◆ WHAT YOU WILL DO:
Produce the full set of records below once more, exactly as they stand.

■ ■ ■ ■ ■ ■ ■

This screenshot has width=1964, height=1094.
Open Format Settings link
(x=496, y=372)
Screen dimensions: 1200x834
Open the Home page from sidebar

■ ■ ■ ■ ■ ■ ■

◆ RESPONSE TO THE TASK:
This screenshot has width=1964, height=1094.
Open Format Settings link
(x=496, y=372)
Screen dimensions: 1200x834
Open the Home page from sidebar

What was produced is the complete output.